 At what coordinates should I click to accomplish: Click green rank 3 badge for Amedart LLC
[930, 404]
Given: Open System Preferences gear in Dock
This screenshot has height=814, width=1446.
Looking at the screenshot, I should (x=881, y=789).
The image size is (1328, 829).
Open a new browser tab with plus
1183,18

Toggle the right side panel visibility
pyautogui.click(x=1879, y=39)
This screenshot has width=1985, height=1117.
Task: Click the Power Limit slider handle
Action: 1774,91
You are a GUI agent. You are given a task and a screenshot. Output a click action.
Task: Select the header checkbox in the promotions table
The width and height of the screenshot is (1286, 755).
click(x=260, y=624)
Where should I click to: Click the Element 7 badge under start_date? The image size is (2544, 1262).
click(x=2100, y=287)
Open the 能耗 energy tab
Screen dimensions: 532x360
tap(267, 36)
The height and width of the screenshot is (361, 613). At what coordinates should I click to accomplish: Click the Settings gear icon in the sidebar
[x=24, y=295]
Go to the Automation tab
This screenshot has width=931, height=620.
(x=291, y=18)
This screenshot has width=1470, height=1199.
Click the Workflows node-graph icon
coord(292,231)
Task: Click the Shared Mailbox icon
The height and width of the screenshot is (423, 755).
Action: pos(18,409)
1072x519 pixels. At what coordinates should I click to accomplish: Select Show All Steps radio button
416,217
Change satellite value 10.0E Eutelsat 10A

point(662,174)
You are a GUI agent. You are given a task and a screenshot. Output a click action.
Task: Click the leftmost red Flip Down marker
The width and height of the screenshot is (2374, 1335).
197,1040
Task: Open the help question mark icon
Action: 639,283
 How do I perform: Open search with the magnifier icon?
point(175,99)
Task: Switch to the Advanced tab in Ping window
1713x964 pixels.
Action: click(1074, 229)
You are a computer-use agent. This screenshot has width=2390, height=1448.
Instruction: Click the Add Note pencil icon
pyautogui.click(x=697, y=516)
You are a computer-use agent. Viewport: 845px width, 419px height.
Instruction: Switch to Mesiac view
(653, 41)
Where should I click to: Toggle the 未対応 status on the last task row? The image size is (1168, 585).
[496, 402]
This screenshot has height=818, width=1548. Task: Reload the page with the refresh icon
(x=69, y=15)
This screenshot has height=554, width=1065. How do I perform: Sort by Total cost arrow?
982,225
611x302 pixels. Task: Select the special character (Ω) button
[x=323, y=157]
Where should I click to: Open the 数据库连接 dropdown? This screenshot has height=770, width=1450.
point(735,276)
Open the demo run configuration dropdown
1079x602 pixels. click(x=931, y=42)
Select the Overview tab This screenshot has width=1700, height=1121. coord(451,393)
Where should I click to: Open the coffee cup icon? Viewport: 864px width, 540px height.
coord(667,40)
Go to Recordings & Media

## Task directions
Could you state how many lines in the entries contain the word "computer"? Reply with nothing but the number.

## Solution below
2